Main Concepts

Introduction

thatDot Novelty allows users to stream in categorical data and immediately receive information about how unusual that data is, with an explanation of why it is so unusual. Built in visualization tools let you understand how a single observation relates to the entirety of your dataset. All this is done on your own system, without any data ever leaving the machines you control.

Unlike other anomaly detection systems, thatDot Novelty Detector works on categorical data—which means non-numeric data like: names, identifiers, email addresses, IP Addresses, status codes, natural language text, and other strings.

No training data or data labeling is required. Simply start it up, feed it data, and get results back in real-time. The system adapts to the data you feed it. The anomaly scores returned are based on a complex model of the data seen so far, so once a representative amount of data has been fed in, your scores will helpfully identify every unusual observation.

What’s wrong with existing anomaly detection methods?

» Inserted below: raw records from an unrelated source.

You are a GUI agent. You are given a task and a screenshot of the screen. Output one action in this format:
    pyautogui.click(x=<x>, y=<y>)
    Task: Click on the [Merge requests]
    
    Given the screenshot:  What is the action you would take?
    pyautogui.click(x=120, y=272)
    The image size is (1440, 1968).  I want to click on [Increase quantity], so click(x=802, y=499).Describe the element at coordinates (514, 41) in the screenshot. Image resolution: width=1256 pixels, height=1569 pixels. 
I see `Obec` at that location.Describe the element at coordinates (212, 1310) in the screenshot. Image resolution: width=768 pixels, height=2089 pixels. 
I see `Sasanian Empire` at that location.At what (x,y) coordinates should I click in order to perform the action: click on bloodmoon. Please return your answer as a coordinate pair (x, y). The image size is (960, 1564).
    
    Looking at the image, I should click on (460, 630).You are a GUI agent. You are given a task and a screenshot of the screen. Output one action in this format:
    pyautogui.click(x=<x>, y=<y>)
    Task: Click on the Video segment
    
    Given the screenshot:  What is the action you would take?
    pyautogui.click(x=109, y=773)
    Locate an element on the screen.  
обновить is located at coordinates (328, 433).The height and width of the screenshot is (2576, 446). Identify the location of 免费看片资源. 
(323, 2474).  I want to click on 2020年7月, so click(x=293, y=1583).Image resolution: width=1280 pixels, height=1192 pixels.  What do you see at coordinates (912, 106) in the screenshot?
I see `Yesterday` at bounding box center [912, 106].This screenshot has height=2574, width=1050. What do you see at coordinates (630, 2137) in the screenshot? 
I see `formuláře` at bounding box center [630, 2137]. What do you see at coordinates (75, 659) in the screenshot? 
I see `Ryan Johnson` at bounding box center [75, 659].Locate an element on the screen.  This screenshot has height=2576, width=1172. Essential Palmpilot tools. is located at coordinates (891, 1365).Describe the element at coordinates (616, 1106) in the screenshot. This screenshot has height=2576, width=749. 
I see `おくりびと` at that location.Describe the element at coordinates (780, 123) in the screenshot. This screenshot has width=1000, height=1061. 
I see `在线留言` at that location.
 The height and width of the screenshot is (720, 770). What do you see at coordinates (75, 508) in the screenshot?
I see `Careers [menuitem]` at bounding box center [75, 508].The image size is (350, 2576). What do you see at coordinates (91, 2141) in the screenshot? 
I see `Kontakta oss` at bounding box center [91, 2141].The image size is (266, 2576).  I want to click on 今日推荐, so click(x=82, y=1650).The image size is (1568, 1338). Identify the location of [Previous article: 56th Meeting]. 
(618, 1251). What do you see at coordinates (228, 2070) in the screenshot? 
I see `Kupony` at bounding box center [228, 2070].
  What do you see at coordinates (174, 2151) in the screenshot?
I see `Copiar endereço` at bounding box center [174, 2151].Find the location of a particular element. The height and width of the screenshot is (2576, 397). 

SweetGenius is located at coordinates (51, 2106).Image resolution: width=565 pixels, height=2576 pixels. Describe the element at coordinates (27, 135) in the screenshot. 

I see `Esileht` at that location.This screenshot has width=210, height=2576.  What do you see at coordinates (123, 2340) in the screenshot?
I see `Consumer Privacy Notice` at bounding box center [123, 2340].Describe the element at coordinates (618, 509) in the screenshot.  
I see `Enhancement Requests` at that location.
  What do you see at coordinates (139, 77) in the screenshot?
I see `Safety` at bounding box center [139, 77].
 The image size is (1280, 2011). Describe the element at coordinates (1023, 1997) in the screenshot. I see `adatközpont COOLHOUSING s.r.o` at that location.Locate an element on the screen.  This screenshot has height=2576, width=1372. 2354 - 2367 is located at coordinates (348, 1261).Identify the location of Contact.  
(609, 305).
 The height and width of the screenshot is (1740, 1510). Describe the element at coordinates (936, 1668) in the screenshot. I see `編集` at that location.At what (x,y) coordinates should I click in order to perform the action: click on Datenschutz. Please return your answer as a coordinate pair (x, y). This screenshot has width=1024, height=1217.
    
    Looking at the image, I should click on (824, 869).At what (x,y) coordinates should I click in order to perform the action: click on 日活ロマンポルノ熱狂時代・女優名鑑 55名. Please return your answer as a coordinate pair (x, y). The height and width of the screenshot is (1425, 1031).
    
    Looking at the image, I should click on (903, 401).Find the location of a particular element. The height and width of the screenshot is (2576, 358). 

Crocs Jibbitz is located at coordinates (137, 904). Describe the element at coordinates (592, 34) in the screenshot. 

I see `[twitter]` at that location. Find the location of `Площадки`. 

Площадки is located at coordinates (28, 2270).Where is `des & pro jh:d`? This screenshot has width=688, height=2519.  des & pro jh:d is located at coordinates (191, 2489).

Traditional unsupervised anomaly detection methods—like Clustering (e.g. K-Means), Random Forests, Isolation Forest, and others require converting all data to a numeric representation. This works well when the data is naturally numeric and there is a small set of features, but it becomes impossible when there is categorical data with more than a handful of possible values.

Terminology

  • observation – An observation is a list of strings fed into novelty. e.g.: [“my”, “sample”, “observation”] the list can be any length, but all observations made into the same context should have the same length.
  • component – One observation is made up of many components. Each string in the observation is one component. e.g.: “sample”
  • context – A context is a name of a group of observations. Each observation in the same context should have the same structure. One instance of a running novelty can have any number of context. Each context is entirely separate from the others.
  • novelty – A measure of how anomalous an observation or component is. Unlike the terms “anomaly” or “anomalous”, which each tend to be binary (“it is or isn’t an anomaly”), novelty comes in shades of gray. Data can be more or less novel. The most novel is the most anomalous.